**THE PROBLEM:**
Using the records below, transcribe word for word the stretch from the line that contains "Task: Click the notification" through the line that contains "Task: Click the Time", both end lines included, and nothing else.

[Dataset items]

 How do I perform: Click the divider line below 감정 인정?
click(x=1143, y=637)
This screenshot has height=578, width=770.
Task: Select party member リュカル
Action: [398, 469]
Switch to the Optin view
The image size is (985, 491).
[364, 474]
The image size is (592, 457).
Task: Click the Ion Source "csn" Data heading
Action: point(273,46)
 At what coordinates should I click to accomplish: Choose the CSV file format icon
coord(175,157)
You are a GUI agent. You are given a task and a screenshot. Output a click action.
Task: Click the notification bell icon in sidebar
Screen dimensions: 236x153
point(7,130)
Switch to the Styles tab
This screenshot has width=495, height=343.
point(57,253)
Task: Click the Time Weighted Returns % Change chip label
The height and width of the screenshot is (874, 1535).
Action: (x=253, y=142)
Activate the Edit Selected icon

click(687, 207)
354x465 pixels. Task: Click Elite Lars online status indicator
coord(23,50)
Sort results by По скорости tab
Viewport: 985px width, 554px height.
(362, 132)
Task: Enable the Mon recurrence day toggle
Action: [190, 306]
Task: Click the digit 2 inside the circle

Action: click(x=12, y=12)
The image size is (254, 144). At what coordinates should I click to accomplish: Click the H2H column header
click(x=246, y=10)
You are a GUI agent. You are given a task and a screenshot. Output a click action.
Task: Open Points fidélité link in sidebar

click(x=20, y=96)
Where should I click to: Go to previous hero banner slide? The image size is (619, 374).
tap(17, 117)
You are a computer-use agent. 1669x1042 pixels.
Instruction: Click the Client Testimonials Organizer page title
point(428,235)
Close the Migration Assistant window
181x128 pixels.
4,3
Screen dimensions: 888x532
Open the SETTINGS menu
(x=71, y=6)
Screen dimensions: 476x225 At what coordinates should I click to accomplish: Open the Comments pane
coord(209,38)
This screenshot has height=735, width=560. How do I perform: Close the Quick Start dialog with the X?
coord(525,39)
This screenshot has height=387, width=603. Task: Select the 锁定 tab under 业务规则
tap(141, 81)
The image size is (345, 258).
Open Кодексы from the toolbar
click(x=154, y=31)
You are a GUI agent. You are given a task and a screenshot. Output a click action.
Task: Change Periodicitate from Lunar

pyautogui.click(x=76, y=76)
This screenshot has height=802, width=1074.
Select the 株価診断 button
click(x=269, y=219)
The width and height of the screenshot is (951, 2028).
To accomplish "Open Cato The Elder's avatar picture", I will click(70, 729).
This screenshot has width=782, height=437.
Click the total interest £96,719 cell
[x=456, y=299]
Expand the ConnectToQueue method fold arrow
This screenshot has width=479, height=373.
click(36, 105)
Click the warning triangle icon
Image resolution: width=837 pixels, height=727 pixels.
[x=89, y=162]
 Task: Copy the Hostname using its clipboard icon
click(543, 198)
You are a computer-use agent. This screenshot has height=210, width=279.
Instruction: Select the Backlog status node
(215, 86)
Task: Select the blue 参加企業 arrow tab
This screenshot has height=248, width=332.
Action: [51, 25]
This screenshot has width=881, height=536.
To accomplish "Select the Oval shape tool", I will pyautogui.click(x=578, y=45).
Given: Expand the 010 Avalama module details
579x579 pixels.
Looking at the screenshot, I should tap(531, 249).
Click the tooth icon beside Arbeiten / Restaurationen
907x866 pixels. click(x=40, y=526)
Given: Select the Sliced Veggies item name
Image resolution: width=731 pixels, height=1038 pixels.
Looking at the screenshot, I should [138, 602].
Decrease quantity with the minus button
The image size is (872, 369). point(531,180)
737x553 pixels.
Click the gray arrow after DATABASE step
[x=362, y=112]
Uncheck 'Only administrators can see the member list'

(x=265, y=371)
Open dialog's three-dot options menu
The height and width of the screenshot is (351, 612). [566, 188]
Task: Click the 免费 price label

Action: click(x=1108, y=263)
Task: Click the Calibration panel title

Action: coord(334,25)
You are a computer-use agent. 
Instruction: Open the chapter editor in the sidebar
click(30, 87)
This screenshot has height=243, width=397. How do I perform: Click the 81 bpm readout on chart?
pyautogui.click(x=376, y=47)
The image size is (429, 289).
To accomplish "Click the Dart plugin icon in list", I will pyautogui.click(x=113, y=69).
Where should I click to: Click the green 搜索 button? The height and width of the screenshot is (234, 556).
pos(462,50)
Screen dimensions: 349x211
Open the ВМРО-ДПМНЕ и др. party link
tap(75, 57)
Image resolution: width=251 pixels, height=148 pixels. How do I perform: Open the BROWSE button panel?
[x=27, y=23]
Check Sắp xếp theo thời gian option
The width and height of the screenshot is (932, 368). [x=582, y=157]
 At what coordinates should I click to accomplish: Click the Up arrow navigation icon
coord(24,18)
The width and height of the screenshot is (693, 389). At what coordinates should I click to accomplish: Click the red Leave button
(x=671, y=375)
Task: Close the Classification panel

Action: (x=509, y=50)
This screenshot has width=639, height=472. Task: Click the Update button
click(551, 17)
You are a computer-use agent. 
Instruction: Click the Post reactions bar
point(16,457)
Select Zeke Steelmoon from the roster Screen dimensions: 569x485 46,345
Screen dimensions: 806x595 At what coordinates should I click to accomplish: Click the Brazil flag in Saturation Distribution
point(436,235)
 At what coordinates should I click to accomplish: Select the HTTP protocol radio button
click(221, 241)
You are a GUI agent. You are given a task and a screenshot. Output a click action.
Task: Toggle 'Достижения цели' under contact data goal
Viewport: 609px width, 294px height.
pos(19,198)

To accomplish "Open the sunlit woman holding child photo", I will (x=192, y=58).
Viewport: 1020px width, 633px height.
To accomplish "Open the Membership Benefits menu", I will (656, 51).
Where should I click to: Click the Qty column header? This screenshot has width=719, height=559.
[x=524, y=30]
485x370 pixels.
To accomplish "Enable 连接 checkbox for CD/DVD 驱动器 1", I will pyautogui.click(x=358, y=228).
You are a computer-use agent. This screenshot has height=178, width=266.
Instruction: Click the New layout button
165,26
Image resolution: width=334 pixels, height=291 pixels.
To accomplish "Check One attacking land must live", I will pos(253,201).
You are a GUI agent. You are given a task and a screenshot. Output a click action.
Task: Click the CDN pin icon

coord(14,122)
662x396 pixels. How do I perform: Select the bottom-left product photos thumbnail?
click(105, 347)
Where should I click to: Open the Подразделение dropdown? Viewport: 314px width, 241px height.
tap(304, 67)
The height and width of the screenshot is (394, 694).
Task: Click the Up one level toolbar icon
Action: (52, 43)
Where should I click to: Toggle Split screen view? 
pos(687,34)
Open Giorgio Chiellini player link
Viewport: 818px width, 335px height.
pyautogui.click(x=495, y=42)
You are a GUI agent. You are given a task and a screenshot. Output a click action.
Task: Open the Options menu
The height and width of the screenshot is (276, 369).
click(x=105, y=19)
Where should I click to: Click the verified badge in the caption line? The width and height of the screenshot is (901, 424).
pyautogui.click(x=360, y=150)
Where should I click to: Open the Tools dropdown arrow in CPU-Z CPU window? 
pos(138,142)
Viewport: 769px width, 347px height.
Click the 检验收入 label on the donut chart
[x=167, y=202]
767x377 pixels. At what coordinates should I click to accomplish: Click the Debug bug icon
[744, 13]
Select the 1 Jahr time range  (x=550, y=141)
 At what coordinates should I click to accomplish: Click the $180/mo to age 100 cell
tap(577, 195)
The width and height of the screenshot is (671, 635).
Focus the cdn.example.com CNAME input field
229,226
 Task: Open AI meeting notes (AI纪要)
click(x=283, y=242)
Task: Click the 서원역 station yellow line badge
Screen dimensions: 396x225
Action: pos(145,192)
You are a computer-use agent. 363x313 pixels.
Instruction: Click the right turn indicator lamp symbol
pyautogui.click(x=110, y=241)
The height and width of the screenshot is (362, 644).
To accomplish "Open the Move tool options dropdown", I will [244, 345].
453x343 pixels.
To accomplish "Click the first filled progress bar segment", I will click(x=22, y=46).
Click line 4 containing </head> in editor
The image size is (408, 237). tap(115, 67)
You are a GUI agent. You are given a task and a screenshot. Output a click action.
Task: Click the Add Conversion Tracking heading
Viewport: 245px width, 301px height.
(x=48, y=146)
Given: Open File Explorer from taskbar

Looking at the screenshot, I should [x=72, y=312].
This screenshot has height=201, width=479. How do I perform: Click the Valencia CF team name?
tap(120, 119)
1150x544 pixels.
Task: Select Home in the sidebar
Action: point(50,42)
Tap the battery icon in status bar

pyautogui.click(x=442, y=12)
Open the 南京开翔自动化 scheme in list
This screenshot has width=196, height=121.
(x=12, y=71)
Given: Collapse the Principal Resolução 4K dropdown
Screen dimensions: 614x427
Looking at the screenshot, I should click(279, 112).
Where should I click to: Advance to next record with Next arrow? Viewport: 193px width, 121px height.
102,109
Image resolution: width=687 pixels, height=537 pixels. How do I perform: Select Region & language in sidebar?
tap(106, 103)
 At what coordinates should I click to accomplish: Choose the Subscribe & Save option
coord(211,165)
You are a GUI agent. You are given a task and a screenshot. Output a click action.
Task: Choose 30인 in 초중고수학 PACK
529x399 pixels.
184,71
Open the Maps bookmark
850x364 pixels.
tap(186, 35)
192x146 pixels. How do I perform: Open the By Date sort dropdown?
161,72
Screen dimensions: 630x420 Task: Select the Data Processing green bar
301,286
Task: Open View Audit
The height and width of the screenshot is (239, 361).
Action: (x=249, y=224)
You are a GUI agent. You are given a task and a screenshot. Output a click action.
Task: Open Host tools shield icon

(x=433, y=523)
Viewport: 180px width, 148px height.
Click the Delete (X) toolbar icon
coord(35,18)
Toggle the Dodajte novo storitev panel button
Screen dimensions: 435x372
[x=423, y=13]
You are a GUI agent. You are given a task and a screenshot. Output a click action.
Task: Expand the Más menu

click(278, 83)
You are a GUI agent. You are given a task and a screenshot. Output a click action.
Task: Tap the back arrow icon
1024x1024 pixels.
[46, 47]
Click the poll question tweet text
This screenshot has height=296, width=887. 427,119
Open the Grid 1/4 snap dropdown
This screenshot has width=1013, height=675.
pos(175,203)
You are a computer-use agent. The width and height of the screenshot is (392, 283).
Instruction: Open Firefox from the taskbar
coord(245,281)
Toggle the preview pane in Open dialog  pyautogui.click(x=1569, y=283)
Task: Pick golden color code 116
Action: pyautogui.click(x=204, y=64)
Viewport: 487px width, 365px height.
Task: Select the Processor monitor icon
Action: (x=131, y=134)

**RESULT OF THE EXERCISE:**
Task: Click the notification bell icon in sidebar
Screen dimensions: 236x153
point(7,130)
Switch to the Styles tab
This screenshot has width=495, height=343.
point(57,253)
Task: Click the Time Weighted Returns % Change chip label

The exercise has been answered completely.